Precision temperature control in product design is a matter of degrees. Sometimes the Goldilocks zone is as broad as a barn door. When it is, life is easy. Sometimes though, you need pinpoint accuracy, which makes things more interesting. But when you need to maintain a sample at +/- 1 °C, it helps to find a product development partner with experience in getting to a specific temperature and staying there.
Precise temperature control is important for many manufacturing, analysis, and diagnostic processes. Minimizing rise time is also key. When time is money, throughput is the bank. Simplexity Product Development understands the engineering and economics of thermal processes.
Thermal control system basics
Thermal control systems usually consist of four components: a heat source, a heat spreader, a temperature sensor, and a controller. Sometimes we combine components; the heater can also be used as the temperature sensor, and the sensor can be considered part of the controller. But in one form or another, those components all need to be there. The trick is putting them together to get maximum performance, minimum cost, and the shortest possible lead time.
That’s what you get from a partner who knows thermal control systems. A simplified and anonymized example of a Simplexity tool developed for one of our customers can illustrate these principles.
An example of a thermal control tool
Simplexity was asked to develop tooling to process a 300 mm Silicon wafer for dicing into medical diagnostic chips. The wafer had to be held at 85 +/- 1 °C for several minutes. Molarity of the organo-phosphate solution, temperature, and time were the critical parameters for getting the coating right. A simplified version of the components is used here to illustrate precise thermal control.
(Top) A heat spreader made from anodized aluminum. Aluminum provides high thermal conductivity; anodization provides corrosion resistance. The wafer is nested on the top surface. (Bottom) Bottom view of the heat spreader shows the 1000 W film heater and a type-K thermocouple used for temperature feedback. Together with a PID temperature controller, these are the components of a precision thermal regulation system.
Using a 12-inch film heater makes it a lot easier to get uniform temperatures together with a fast rise time. Using a cartridge heater is also an option, but then the heat source is more concentrated, which can result in hot spots. Using a thicker heat spreader mitigates temperature variation, but it also creates greater thermal mass and longer rise times.
Steady-state thermal model of temperature distribution in heat spreader. Variation is less than 0.1 °C on the surface of the wafer nest, due to the conductivity of the plate and the distributed heat source.
The 85 +/- 1 °C temperature spec applies over the entire surface of the wafer nest. A small part of the error budget is consumed by variation within the heat spreader, but other error sources are more significant. The type-K thermocouple is cheap and readily available and has an accuracy of 0.4 °C. Getting accurate temperature feedback is a bigger problem than uniformity, but perfect is the enemy of good enough. Within the constraints of time and budget, +/-0 .4 °C accuracy worked very well.
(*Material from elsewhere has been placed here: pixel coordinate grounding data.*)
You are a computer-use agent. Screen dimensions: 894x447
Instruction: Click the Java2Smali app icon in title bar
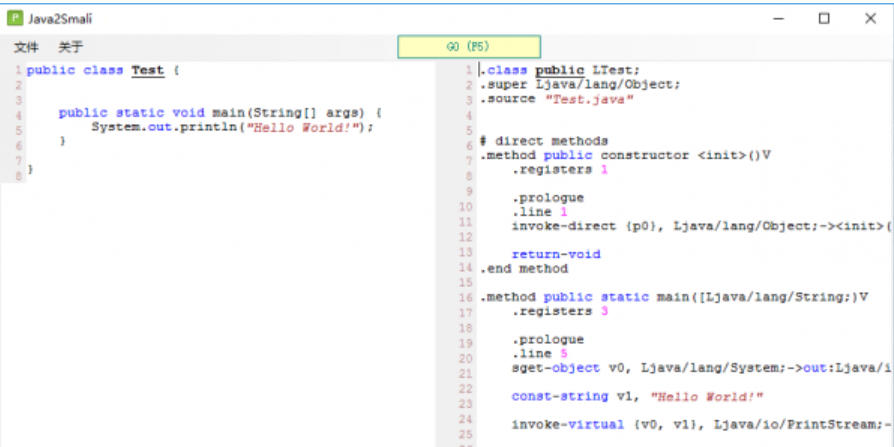point(15,18)
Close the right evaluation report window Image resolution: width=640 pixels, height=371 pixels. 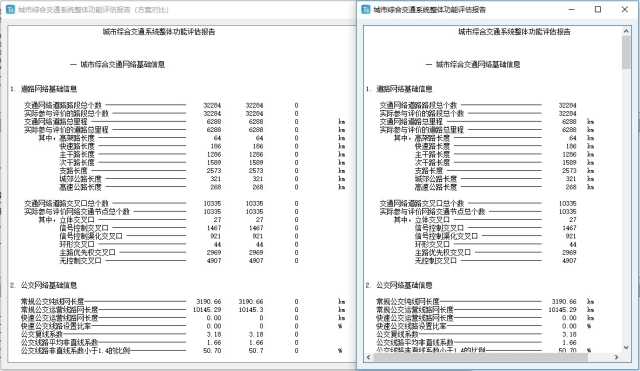624,10
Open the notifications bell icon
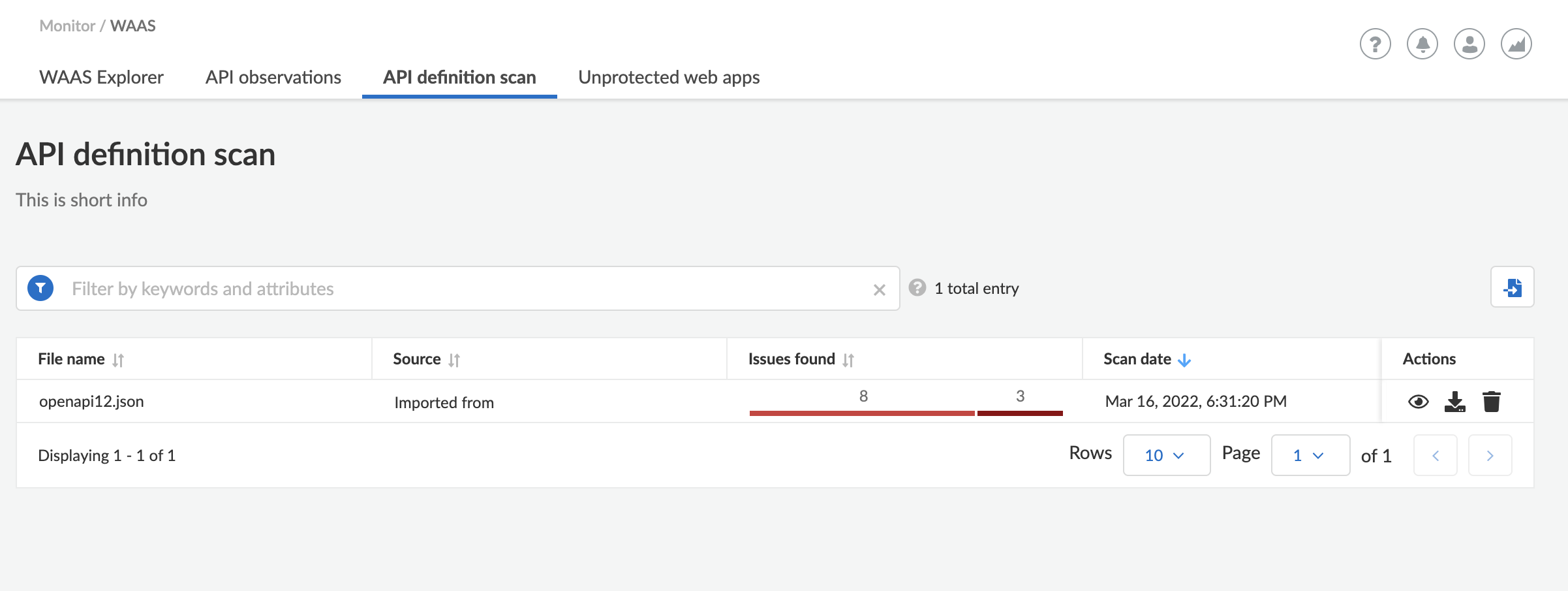Screen dimensions: 1568x591 click(x=1422, y=44)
Insulation is also a source of temperature variation. The schematic fixture shown above omits insulation, but it’s critical. Heat flow leads to temperature gradients, and gradients are the enemy of uniformity. The actual fixture had solid insulation under the spreader and around the edges, with a lid on top to limit heat loss.
Other factors in thermal control
Another factor mentioned only in passing is rise time. Normally we think of it in terms of throughput, but for this system a more significant factor was control of fluid bath exposure time.
Wafer nest temperature profile. With a 1000 W heater, it takes 15 seconds to reach 84 °C.
To get faster rise time, we can either use a more powerful heater or a thinner heat spreader. For low-volume production tools, custom components (like film heaters) are not only more costly, but a supply risk if replacements are needed. Sometimes it’s worth it, but for this application, a 19 second rise time was quite sufficient, and an OTS (off-the-shelf) heater was ideal.
A thinner heat spreader is the other option, but warpage becomes a risk with thinner parts. Flatness of the heat spreader is also a critical parameter for uniform wafer temperature. The spreader can have beautiful uniformity in temperature, but if it isn’t flat, the wafer sees variations in contact resistance that creates cold spots where it matters: on the top surface of the wafer.
Fabrication experience can make all the difference. It’s important to use stress-relieved aluminum for the heat spreader, because material with internal residual stresses can warp after machining. K100S aluminum is very stable, even after asymmetric machining, preferred when flatness is critical.
It helps that the contact is wet – and it’s essential to prevent air pockets in the contact film – but we still need to use an optical IR thermometer for verification.
After processing chemistry is complete, a rinse cycle uses deionized water to clean the wafer and flush the process reagents. After that, the lid is opened, the wafer is removed, and a fresh wafer is inserted. It’s a sensitive process, and a valuable component. For a part of this nature, process failures due to poor thermal control are inexcusable, thus choosing the right product development partner is essential.